** YOUR ASSIGNMENT **
Print the data exactly as it is given, please.

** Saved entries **
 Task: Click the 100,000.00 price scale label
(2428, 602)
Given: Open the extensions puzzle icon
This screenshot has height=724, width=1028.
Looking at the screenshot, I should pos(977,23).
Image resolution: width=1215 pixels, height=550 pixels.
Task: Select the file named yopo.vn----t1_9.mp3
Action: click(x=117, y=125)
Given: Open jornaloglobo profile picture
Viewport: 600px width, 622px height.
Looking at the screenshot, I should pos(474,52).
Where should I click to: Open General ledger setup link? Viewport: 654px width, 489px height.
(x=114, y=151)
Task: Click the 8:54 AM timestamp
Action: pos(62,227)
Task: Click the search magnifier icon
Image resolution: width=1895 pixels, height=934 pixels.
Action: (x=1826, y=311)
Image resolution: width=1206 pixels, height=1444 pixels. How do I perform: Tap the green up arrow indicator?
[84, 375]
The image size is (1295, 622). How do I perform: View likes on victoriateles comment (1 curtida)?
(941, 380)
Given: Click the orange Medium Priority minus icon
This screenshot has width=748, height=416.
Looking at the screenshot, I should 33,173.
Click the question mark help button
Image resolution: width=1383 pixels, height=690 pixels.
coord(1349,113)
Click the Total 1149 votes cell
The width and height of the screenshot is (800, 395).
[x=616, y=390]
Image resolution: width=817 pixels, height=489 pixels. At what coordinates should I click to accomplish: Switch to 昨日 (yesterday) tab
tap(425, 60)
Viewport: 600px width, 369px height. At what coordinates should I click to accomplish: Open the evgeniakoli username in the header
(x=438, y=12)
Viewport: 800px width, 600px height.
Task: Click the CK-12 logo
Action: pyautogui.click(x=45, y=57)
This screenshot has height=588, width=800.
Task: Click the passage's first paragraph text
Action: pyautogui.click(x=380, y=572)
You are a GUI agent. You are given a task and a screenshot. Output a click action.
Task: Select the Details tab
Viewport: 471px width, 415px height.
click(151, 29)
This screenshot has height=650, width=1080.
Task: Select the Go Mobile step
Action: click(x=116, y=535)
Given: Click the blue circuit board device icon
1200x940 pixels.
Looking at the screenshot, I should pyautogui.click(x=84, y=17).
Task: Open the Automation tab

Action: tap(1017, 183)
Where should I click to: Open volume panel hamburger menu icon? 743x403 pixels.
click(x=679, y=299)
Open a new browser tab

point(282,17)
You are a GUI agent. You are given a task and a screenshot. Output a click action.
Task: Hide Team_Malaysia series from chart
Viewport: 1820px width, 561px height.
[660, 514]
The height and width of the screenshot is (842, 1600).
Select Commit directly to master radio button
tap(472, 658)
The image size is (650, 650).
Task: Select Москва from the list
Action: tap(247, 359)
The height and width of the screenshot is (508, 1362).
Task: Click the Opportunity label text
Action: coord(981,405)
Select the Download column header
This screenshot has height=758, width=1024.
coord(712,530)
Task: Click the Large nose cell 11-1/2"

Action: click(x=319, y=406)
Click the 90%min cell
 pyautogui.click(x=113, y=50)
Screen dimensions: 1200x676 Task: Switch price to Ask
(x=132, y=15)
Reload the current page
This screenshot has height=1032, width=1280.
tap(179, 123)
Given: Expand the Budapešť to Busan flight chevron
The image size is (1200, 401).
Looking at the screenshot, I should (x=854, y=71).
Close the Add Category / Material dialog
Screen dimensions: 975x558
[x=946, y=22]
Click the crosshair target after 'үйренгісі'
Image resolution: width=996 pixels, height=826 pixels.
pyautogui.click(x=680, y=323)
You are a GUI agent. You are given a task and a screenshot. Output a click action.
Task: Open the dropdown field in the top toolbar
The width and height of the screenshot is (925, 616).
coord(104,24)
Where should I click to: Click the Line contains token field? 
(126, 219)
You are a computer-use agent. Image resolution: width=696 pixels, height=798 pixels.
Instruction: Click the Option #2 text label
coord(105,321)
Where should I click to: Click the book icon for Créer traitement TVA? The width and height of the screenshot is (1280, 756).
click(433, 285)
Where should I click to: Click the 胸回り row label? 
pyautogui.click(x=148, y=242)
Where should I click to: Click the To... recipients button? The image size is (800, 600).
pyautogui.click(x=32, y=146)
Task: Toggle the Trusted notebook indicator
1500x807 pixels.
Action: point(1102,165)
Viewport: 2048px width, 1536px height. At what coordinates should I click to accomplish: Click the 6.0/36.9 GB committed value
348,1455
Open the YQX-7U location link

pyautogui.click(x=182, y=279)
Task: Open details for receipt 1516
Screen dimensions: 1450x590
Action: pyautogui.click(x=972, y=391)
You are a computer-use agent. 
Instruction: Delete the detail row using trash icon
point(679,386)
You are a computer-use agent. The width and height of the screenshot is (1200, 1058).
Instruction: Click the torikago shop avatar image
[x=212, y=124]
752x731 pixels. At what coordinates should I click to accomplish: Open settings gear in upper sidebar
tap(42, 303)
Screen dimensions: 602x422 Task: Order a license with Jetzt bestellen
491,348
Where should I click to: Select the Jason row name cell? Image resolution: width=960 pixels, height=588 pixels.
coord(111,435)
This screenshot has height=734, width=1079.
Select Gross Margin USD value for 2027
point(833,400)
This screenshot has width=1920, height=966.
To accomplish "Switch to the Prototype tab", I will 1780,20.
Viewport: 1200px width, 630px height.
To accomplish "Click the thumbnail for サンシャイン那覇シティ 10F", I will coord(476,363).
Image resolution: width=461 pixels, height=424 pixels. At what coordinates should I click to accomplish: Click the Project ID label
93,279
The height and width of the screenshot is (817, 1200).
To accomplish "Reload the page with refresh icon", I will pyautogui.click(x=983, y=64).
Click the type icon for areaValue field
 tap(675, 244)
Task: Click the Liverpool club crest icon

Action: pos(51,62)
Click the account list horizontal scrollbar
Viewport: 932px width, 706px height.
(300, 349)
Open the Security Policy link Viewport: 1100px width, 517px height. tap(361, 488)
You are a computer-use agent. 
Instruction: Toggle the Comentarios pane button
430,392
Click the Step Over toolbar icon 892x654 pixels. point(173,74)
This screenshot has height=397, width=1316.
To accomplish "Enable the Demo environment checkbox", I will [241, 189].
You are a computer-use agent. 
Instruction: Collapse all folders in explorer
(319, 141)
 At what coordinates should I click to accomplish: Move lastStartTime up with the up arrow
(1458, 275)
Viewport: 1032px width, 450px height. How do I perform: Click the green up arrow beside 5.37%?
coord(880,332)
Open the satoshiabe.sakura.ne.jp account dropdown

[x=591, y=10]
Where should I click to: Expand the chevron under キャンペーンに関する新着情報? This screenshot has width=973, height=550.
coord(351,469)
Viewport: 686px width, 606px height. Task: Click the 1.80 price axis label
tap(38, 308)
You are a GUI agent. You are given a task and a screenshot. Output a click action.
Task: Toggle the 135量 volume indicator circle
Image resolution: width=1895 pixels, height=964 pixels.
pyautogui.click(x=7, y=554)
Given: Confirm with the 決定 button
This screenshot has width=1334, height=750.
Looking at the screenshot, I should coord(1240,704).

** TASK SOLUTION **
 Task: Click the 100,000.00 price scale label
(2428, 602)
Given: Open the extensions puzzle icon
This screenshot has height=724, width=1028.
Looking at the screenshot, I should pos(977,23).
Image resolution: width=1215 pixels, height=550 pixels.
Task: Select the file named yopo.vn----t1_9.mp3
Action: click(x=117, y=125)
Given: Open jornaloglobo profile picture
Viewport: 600px width, 622px height.
Looking at the screenshot, I should pos(474,52).
Where should I click to: Open General ledger setup link? Viewport: 654px width, 489px height.
(x=114, y=151)
Task: Click the 8:54 AM timestamp
Action: pos(62,227)
Task: Click the search magnifier icon
Image resolution: width=1895 pixels, height=934 pixels.
Action: (x=1826, y=311)
Image resolution: width=1206 pixels, height=1444 pixels. How do I perform: Tap the green up arrow indicator?
[84, 375]
The image size is (1295, 622). How do I perform: View likes on victoriateles comment (1 curtida)?
(941, 380)
Given: Click the orange Medium Priority minus icon
This screenshot has width=748, height=416.
Looking at the screenshot, I should 33,173.
Click the question mark help button
Image resolution: width=1383 pixels, height=690 pixels.
coord(1349,113)
Click the Total 1149 votes cell
The width and height of the screenshot is (800, 395).
[x=616, y=390]
Image resolution: width=817 pixels, height=489 pixels. At what coordinates should I click to accomplish: Switch to 昨日 (yesterday) tab
tap(425, 60)
Viewport: 600px width, 369px height. At what coordinates should I click to accomplish: Open the evgeniakoli username in the header
(x=438, y=12)
Viewport: 800px width, 600px height.
Task: Click the CK-12 logo
Action: pyautogui.click(x=45, y=57)
This screenshot has height=588, width=800.
Task: Click the passage's first paragraph text
Action: pyautogui.click(x=380, y=572)
You are a GUI agent. You are given a task and a screenshot. Output a click action.
Task: Select the Details tab
Viewport: 471px width, 415px height.
click(151, 29)
This screenshot has height=650, width=1080.
Task: Select the Go Mobile step
Action: click(x=116, y=535)
Given: Click the blue circuit board device icon
1200x940 pixels.
Looking at the screenshot, I should pyautogui.click(x=84, y=17).
Task: Open the Automation tab

Action: tap(1017, 183)
Where should I click to: Open volume panel hamburger menu icon? 743x403 pixels.
click(x=679, y=299)
Open a new browser tab

point(282,17)
You are a GUI agent. You are given a task and a screenshot. Output a click action.
Task: Hide Team_Malaysia series from chart
Viewport: 1820px width, 561px height.
[660, 514]
The height and width of the screenshot is (842, 1600).
Select Commit directly to master radio button
tap(472, 658)
The image size is (650, 650).
Task: Select Москва from the list
Action: tap(247, 359)
The height and width of the screenshot is (508, 1362).
Task: Click the Opportunity label text
Action: coord(981,405)
Select the Download column header
This screenshot has height=758, width=1024.
coord(712,530)
Task: Click the Large nose cell 11-1/2"

Action: click(x=319, y=406)
Click the 90%min cell
 pyautogui.click(x=113, y=50)
Screen dimensions: 1200x676 Task: Switch price to Ask
(x=132, y=15)
Reload the current page
This screenshot has height=1032, width=1280.
tap(179, 123)
Given: Expand the Budapešť to Busan flight chevron
The image size is (1200, 401).
Looking at the screenshot, I should (x=854, y=71).
Close the Add Category / Material dialog
Screen dimensions: 975x558
[x=946, y=22]
Click the crosshair target after 'үйренгісі'
Image resolution: width=996 pixels, height=826 pixels.
pyautogui.click(x=680, y=323)
You are a GUI agent. You are given a task and a screenshot. Output a click action.
Task: Open the dropdown field in the top toolbar
The width and height of the screenshot is (925, 616).
coord(104,24)
Where should I click to: Click the Line contains token field? 
(126, 219)
You are a computer-use agent. Image resolution: width=696 pixels, height=798 pixels.
Instruction: Click the Option #2 text label
coord(105,321)
Where should I click to: Click the book icon for Créer traitement TVA? The width and height of the screenshot is (1280, 756).
click(433, 285)
Where should I click to: Click the 胸回り row label? 
pyautogui.click(x=148, y=242)
Where should I click to: Click the To... recipients button? The image size is (800, 600).
pyautogui.click(x=32, y=146)
Task: Toggle the Trusted notebook indicator
1500x807 pixels.
Action: point(1102,165)
Viewport: 2048px width, 1536px height. At what coordinates should I click to accomplish: Click the 6.0/36.9 GB committed value
348,1455
Open the YQX-7U location link

pyautogui.click(x=182, y=279)
Task: Open details for receipt 1516
Screen dimensions: 1450x590
Action: pyautogui.click(x=972, y=391)
You are a computer-use agent. 
Instruction: Delete the detail row using trash icon
point(679,386)
You are a computer-use agent. The width and height of the screenshot is (1200, 1058).
Instruction: Click the torikago shop avatar image
[x=212, y=124]
752x731 pixels. At what coordinates should I click to accomplish: Open settings gear in upper sidebar
tap(42, 303)
Screen dimensions: 602x422 Task: Order a license with Jetzt bestellen
491,348
Where should I click to: Select the Jason row name cell? Image resolution: width=960 pixels, height=588 pixels.
coord(111,435)
This screenshot has height=734, width=1079.
Select Gross Margin USD value for 2027
point(833,400)
This screenshot has width=1920, height=966.
To accomplish "Switch to the Prototype tab", I will 1780,20.
Viewport: 1200px width, 630px height.
To accomplish "Click the thumbnail for サンシャイン那覇シティ 10F", I will coord(476,363).
Image resolution: width=461 pixels, height=424 pixels. At what coordinates should I click to accomplish: Click the Project ID label
93,279
The height and width of the screenshot is (817, 1200).
To accomplish "Reload the page with refresh icon", I will pyautogui.click(x=983, y=64).
Click the type icon for areaValue field
 tap(675, 244)
Task: Click the Liverpool club crest icon

Action: pos(51,62)
Click the account list horizontal scrollbar
Viewport: 932px width, 706px height.
(300, 349)
Open the Security Policy link Viewport: 1100px width, 517px height. tap(361, 488)
You are a computer-use agent. 
Instruction: Toggle the Comentarios pane button
430,392
Click the Step Over toolbar icon 892x654 pixels. point(173,74)
This screenshot has height=397, width=1316.
To accomplish "Enable the Demo environment checkbox", I will [241, 189].
You are a computer-use agent. 
Instruction: Collapse all folders in explorer
(319, 141)
 At what coordinates should I click to accomplish: Move lastStartTime up with the up arrow
(1458, 275)
Viewport: 1032px width, 450px height. How do I perform: Click the green up arrow beside 5.37%?
coord(880,332)
Open the satoshiabe.sakura.ne.jp account dropdown

[x=591, y=10]
Where should I click to: Expand the chevron under キャンペーンに関する新着情報? This screenshot has width=973, height=550.
coord(351,469)
Viewport: 686px width, 606px height. Task: Click the 1.80 price axis label
tap(38, 308)
You are a GUI agent. You are given a task and a screenshot. Output a click action.
Task: Toggle the 135量 volume indicator circle
Image resolution: width=1895 pixels, height=964 pixels.
pyautogui.click(x=7, y=554)
Given: Confirm with the 決定 button
This screenshot has width=1334, height=750.
Looking at the screenshot, I should coord(1240,704).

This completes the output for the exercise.